Saat Kartini sampai di kamar dan matanya mau terpejam Kartini baru ingat kalau dua hari lagi Bapaknya ulang tahun. “Aku harus bekerja keras mengumpulkan uang agar bisa memberikan kado buat Bapak,” tekadnya dalam hati.
* * * *

Kokok jago belum terdengar dan matahari pun masih enggan menyapa bumi. Tetapi Kartini sudah bangun dan menyiapkan dagangannya seperti biasa bahkan kali ini dia membuat lebih banyak.

Kartini sudah berniat akan menitipkan sebagian dagangannya di kantin sekolah dan yang lain akan dia jual keliling kampung setelah pulang sekolah. Akhirnya bel tanda pulang pun berbunyi. Kartini segera menyongsong pintu dan segera keluar menuju jalan perkampungan dan mulai menjajakan dagangannya. Ternyata harapannya tidak sia-sia dalam beberapa jam saja dagangannya sudah ludes.

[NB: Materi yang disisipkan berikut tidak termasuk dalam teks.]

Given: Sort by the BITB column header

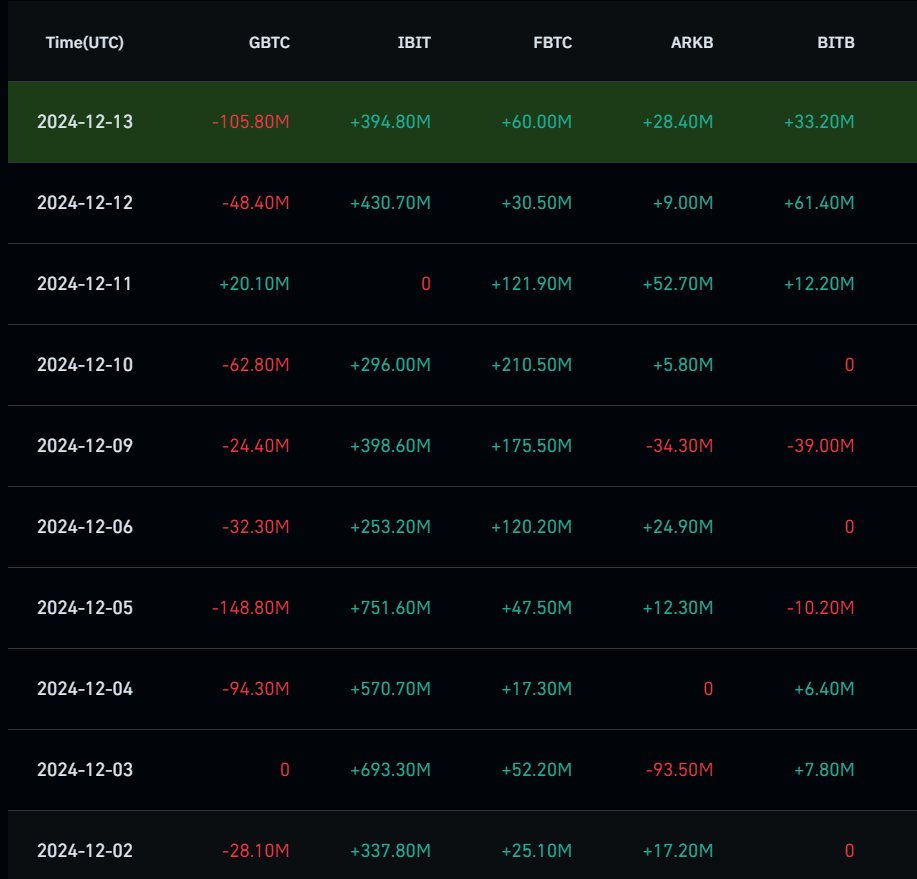Looking at the screenshot, I should pyautogui.click(x=834, y=43).
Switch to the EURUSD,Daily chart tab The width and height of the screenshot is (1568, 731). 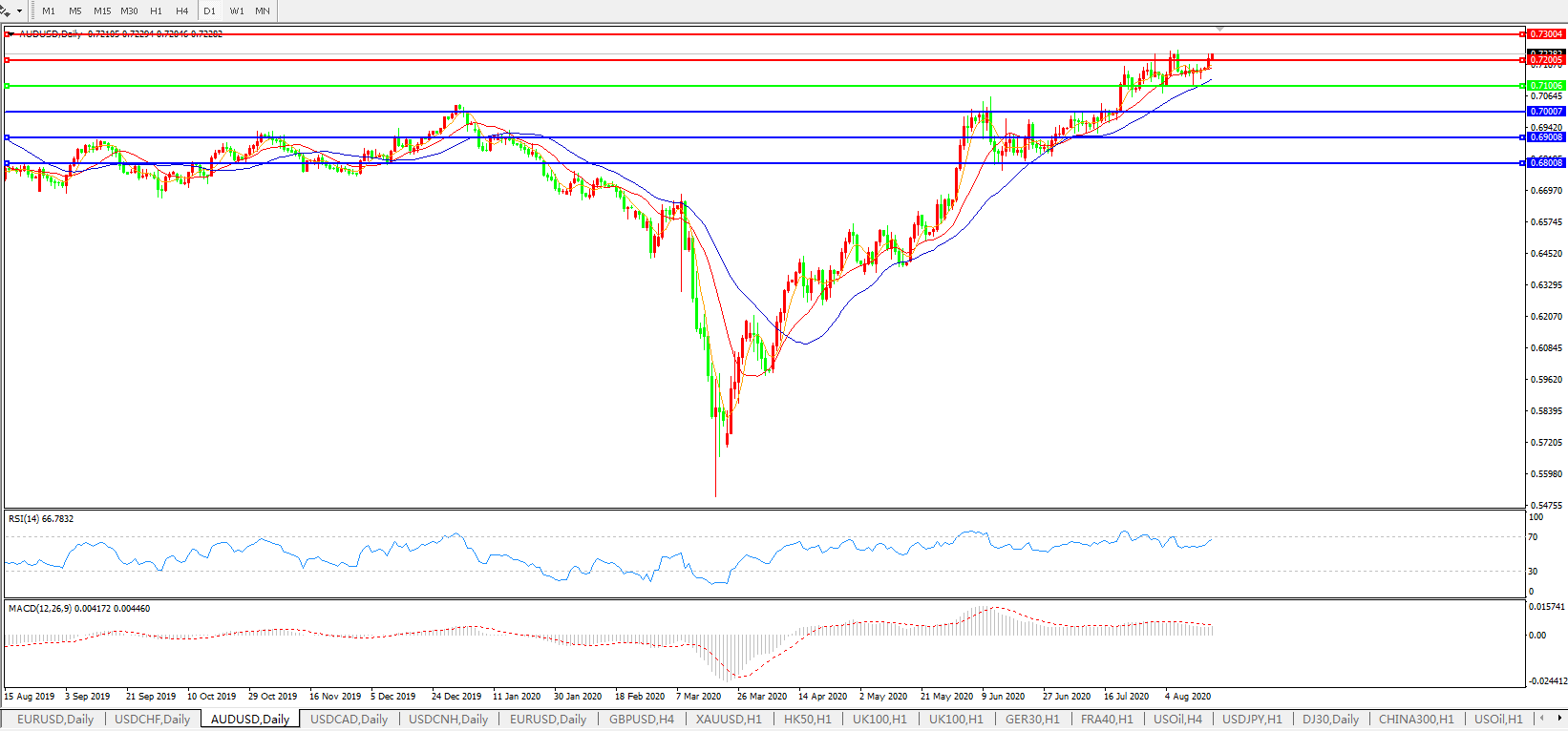point(55,720)
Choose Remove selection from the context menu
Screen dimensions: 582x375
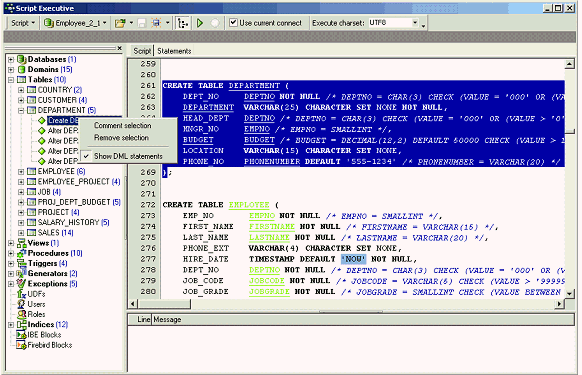point(121,138)
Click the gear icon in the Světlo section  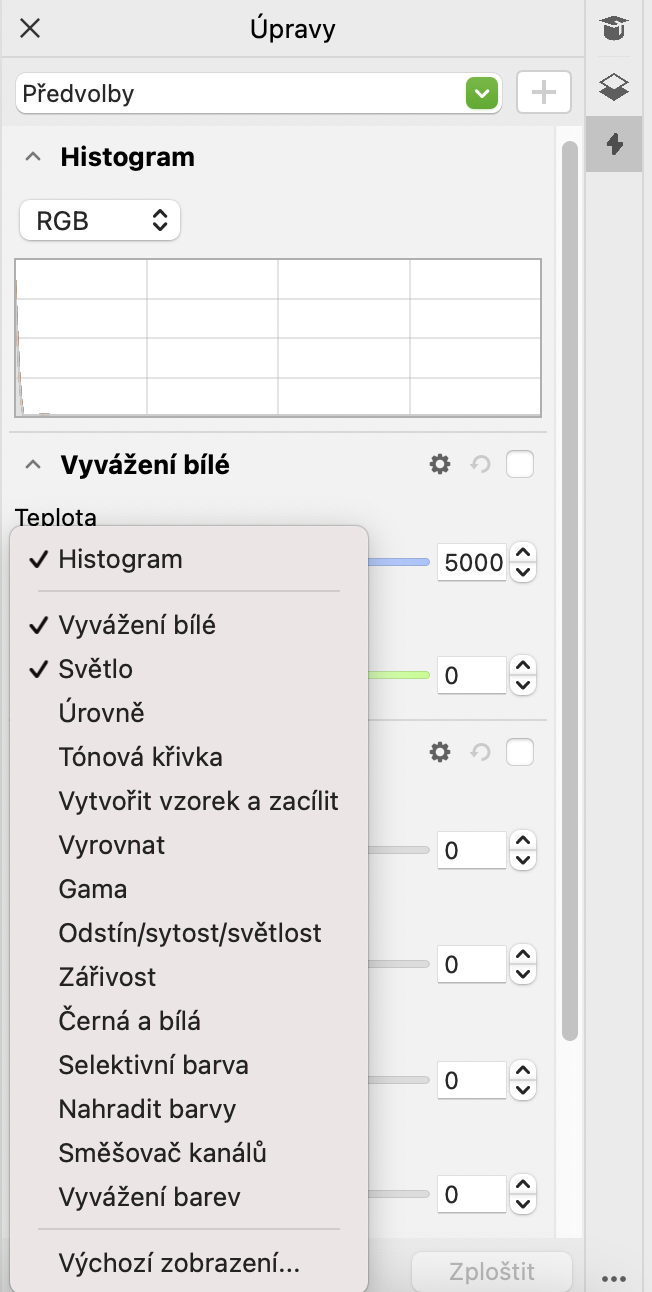[x=440, y=752]
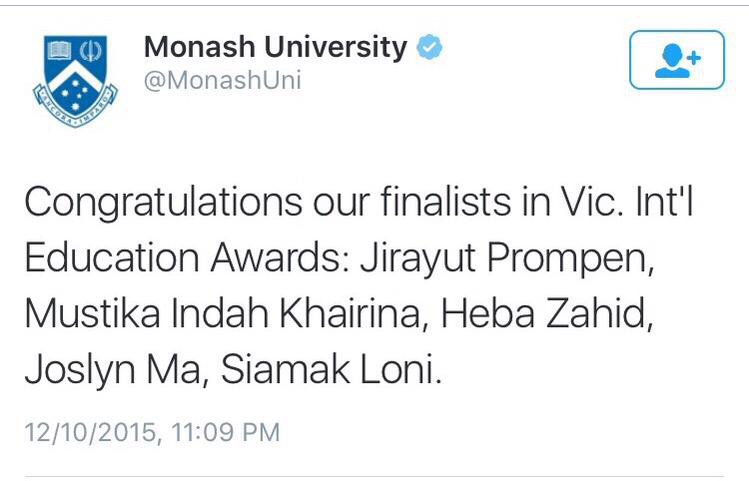749x481 pixels.
Task: Select the name Siamak Loni
Action: [x=331, y=369]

Tak terasa jam sudah menunjukkan pukul 5 sore. Kartini bergegas pulang sebelumnya dia ingin membeli sajadah untuk kado ulang tahun Bapaknya,”aku harus cepat-cepat pulang. Bapak pasti sudah menungguku di depan pintu dengan cemas,” gerutuku sambil mempercepat langkahku.

Benar saja katika Kartini sudah di depan rumah ia melihat Bapaknya mondar-mandir di depan pintu dengan raut muka gelisah. Ketika Kartini sudah berada didepan Bapaknya, reaksi yang ditunjukkan lelaki itu sangat jauh dari yang diharapkan Kartini.

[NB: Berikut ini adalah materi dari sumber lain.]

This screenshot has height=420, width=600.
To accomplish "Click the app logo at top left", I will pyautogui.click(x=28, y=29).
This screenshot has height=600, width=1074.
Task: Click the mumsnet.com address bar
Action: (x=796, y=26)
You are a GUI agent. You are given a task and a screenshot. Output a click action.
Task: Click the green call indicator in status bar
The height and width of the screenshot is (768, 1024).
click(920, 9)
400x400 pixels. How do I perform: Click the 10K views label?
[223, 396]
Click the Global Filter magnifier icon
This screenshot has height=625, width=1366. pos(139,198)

Lelaki itu hanya diam dan memandang tajam kea rah Kartini. Kemudian masuk ke kamar tanpa mengucapkan satu patah kata pun tapi Kartini bisa melihat perasaan lega yang luar biasa dari mata Bapaknya itu. Kartini sudah menunggu lama di ruang makan tetapi Bapaknya tidak keluar juga. Akhirnya Kartini masuk ke kamar Bapaknya dan mendapati Bapaknya sedang duduk membelakangi pintu, Kartini mendekati Bapaknya pelan-pelan.

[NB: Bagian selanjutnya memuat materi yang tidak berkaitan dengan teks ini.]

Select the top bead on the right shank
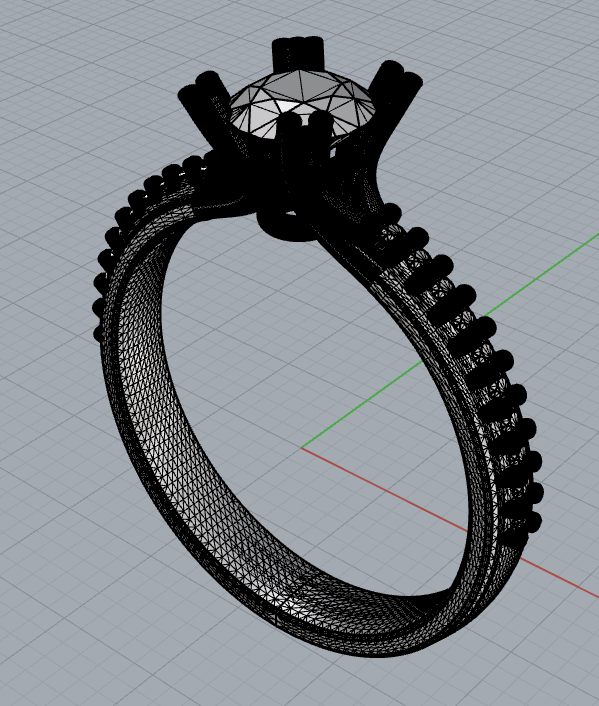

“Pak, maafin Kartini,” kata Kartini menahan tangis. Tetapi Kartini tidak dapat menahan tangisnya. Air mata pun meleleh begitu saja karena Bapaknya bersikap dingin dan seolah tidak menganggapnya. Makanan serta secangkir kopi yang dibawa Kartini tidak disentuh sama sekali. Ketika Kartini hendak keluar dan baru melangkah empat kali Bapaknya memanggil kemudian memeluknya erat-erat.

“Maafin Kartini Pak. Kartini janji tidak akan mengulanginya lagi. Bapak boleh menghukum aku tapi jangan bersikap dingin seperti ini. Kartini tidak kuat Pak….” Isak tangis Kartini dalam pelukan Bapaknya.

“Bapak sangat menyayangimu. Bapak tidak mau kamu celaka. Setelah pulang sekolah kamu kemana? Bapak sangat khawatir,” katanya sambil memegang pipi anak semata wayangnya tersebut.

Kartini melepaskan pegangan Bapaknya dan keluar kamar untuk mengambil sajadah yang sudah ia siapkan. Kartini kembali ke kamar Bapaknya dan memberikan sajadah tersebut.

“Tadi aku pulang terlambat karena berjualan ke kampung-kampung dan membeli sajadah ini. Kan hari ini Bapak ulang tahun.” Sambil memberikan sajadah.

Bapaknya kemudian menangis dan merangkul tubuh Kartini dengan sangat erat seolah tidak mau melepaskannya.

“Jadi kamu melakukannya untuk Bapak?”

“Iya….” Sambil mengangguk.

Akhirnya Kartini melewati malam dengan tidur dipelukan Bapaknya dan kata terakhir yang terdengar Kartini dari mulut Bapaknya,”kau adalah Kartiniku nak….” Mereka pun terlelap dalam buaian mimpi indah dan yang terdengar hanyalah desah angina yang menyejukkan bulan dan bintang pun seakan tersenyum pada mereka.